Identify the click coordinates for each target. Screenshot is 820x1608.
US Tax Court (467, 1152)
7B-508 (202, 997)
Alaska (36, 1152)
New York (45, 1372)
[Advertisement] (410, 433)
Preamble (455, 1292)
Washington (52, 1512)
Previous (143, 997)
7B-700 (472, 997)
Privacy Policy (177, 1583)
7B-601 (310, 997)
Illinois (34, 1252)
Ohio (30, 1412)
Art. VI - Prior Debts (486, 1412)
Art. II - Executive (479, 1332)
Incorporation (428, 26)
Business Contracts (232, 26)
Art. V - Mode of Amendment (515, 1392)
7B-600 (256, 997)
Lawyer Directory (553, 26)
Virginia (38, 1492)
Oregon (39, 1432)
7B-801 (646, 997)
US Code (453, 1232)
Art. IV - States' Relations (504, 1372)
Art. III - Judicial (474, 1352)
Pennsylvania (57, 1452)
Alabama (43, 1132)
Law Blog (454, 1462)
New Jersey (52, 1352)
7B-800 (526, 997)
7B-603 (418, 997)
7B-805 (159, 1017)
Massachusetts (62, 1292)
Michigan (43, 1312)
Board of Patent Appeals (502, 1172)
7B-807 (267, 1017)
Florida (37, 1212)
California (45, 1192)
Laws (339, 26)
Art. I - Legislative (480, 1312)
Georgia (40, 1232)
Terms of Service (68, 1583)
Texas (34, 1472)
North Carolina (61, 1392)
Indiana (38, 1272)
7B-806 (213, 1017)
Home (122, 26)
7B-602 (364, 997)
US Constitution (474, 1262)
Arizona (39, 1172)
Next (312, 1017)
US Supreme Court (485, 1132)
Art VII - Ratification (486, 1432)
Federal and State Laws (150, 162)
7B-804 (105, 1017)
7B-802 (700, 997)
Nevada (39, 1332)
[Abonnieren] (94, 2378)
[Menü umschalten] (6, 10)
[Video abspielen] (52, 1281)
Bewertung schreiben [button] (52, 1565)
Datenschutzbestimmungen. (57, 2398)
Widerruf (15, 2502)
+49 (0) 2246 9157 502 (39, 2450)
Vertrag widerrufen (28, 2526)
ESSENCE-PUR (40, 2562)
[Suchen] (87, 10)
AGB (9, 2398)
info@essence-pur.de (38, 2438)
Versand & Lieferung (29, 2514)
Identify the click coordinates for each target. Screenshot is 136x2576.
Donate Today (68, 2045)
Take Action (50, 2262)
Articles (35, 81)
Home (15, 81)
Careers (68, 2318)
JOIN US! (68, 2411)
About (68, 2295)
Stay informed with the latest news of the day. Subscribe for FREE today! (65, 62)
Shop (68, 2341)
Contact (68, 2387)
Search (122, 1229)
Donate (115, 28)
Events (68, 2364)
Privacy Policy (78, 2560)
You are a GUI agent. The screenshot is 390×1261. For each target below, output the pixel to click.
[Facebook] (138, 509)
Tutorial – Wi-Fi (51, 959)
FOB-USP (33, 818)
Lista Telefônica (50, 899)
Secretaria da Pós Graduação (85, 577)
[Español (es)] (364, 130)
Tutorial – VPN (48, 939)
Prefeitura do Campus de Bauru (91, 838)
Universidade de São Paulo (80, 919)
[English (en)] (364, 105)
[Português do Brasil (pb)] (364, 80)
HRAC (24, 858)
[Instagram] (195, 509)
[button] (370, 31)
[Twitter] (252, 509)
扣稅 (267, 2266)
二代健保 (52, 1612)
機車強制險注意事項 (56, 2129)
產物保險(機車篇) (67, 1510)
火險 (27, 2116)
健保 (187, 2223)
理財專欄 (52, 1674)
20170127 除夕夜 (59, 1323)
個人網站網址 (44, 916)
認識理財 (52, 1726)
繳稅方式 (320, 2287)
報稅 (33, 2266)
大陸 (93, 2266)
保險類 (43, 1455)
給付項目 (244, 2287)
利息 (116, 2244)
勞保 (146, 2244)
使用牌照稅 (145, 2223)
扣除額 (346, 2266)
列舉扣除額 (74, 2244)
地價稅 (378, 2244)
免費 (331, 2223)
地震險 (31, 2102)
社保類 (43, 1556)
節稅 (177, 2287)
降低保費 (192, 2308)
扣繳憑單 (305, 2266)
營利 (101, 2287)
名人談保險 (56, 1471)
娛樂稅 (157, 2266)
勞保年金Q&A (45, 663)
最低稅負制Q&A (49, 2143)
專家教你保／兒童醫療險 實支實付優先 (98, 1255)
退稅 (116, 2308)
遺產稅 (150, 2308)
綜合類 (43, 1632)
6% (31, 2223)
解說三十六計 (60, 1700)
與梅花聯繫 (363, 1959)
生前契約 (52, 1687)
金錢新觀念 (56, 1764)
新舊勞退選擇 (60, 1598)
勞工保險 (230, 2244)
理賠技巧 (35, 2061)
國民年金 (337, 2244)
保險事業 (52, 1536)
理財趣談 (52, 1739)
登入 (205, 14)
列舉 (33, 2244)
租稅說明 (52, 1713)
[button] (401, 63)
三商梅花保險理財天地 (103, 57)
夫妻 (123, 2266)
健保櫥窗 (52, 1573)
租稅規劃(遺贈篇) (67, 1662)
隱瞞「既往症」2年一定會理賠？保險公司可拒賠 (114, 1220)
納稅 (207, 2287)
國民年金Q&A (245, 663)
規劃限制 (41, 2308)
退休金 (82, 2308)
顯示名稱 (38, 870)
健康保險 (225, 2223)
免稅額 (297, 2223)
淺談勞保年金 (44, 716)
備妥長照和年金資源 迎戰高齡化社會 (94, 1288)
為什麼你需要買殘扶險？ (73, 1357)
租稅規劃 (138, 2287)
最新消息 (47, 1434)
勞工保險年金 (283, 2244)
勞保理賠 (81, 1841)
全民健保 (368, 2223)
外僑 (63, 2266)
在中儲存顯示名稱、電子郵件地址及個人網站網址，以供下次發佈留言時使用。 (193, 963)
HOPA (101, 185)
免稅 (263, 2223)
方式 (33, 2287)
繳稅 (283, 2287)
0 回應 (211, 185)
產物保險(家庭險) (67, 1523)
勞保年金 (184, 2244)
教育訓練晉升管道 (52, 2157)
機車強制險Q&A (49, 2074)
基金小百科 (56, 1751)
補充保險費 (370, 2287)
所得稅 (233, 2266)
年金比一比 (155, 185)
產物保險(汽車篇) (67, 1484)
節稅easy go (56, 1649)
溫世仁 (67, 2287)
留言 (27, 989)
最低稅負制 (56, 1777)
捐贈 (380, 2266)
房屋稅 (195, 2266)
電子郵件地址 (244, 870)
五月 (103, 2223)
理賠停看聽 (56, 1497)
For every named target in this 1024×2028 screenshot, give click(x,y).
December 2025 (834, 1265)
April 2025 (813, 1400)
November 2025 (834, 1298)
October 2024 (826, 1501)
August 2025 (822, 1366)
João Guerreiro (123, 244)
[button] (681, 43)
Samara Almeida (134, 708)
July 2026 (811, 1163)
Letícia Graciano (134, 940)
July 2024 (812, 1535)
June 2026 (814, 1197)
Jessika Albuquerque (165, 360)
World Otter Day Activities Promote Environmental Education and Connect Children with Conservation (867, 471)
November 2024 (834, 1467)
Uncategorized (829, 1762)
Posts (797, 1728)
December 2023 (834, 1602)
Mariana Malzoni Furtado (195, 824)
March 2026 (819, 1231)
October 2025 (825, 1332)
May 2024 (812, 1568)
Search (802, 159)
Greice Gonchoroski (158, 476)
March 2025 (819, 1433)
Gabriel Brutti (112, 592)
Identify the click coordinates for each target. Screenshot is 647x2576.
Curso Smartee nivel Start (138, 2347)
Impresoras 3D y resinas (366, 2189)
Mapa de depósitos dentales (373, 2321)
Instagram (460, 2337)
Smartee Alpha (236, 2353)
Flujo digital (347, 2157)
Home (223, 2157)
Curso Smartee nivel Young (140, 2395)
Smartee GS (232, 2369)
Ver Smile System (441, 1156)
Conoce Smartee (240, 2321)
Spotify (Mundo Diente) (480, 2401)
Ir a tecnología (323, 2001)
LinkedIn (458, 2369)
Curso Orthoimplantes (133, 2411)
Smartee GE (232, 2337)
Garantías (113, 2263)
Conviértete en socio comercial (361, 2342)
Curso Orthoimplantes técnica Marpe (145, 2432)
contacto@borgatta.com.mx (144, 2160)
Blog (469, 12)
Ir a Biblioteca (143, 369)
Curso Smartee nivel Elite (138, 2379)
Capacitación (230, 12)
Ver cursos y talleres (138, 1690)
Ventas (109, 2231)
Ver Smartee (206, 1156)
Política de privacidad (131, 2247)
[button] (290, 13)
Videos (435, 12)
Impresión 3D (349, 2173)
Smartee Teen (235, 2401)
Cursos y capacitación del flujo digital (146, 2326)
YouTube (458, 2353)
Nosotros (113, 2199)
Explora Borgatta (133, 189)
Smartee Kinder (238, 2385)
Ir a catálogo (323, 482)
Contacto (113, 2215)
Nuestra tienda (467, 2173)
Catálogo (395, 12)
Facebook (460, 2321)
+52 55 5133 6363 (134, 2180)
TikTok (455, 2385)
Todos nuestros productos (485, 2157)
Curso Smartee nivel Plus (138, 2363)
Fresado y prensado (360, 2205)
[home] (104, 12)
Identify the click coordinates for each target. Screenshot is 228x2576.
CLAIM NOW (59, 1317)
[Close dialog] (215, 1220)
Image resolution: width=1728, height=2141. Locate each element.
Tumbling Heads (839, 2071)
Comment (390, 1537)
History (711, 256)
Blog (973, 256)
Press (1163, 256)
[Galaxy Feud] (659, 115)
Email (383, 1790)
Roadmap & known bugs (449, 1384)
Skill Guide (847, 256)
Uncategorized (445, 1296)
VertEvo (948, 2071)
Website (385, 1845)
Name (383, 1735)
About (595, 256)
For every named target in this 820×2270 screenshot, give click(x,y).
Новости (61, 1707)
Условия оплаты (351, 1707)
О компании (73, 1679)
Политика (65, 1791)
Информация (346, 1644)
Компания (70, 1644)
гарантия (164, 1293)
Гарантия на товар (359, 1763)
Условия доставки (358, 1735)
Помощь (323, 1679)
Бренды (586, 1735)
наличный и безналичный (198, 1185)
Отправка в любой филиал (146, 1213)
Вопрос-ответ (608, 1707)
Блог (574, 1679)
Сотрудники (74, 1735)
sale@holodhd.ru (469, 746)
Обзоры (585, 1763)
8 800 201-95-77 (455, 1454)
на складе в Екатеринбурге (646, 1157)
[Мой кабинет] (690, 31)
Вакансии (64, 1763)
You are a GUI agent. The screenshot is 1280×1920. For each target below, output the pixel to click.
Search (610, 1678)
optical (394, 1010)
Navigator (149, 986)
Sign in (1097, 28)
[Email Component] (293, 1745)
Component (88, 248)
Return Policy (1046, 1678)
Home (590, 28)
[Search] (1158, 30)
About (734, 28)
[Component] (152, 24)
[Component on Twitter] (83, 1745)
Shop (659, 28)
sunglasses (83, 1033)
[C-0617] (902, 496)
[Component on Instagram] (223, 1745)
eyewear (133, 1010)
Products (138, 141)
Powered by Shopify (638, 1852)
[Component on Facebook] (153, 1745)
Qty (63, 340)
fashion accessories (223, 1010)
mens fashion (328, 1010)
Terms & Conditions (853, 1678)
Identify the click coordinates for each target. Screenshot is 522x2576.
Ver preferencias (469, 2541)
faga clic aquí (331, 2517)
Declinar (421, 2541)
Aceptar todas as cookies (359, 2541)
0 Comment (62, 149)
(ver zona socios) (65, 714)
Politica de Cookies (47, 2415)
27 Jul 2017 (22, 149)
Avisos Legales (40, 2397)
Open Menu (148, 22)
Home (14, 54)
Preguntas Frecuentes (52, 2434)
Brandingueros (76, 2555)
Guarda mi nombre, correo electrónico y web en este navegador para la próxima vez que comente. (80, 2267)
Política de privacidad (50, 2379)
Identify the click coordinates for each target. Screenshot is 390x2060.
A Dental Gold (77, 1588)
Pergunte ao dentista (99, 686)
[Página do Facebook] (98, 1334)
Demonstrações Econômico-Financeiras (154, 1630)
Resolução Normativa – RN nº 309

════════════════════

Work task – Retype only the lines above between the line with "For every named target in this 1024×2028" and the line with "Mariana Malzoni Furtado (195, 824)", counting those two lines as well, and keep every character as it is.

Your response –
For every named target in this 1024×2028 screenshot, give click(x,y).
December 2025 (834, 1265)
April 2025 (813, 1400)
November 2025 (834, 1298)
October 2024 (826, 1501)
August 2025 (822, 1366)
João Guerreiro (123, 244)
[button] (681, 43)
Samara Almeida (134, 708)
July 2026 (811, 1163)
Letícia Graciano (134, 940)
July 2024 (812, 1535)
June 2026 (814, 1197)
Jessika Albuquerque (165, 360)
World Otter Day Activities Promote Environmental Education and Connect Children with Conservation (867, 471)
November 2024 (834, 1467)
Uncategorized (829, 1762)
Posts (797, 1728)
December 2023 (834, 1602)
Mariana Malzoni Furtado (195, 824)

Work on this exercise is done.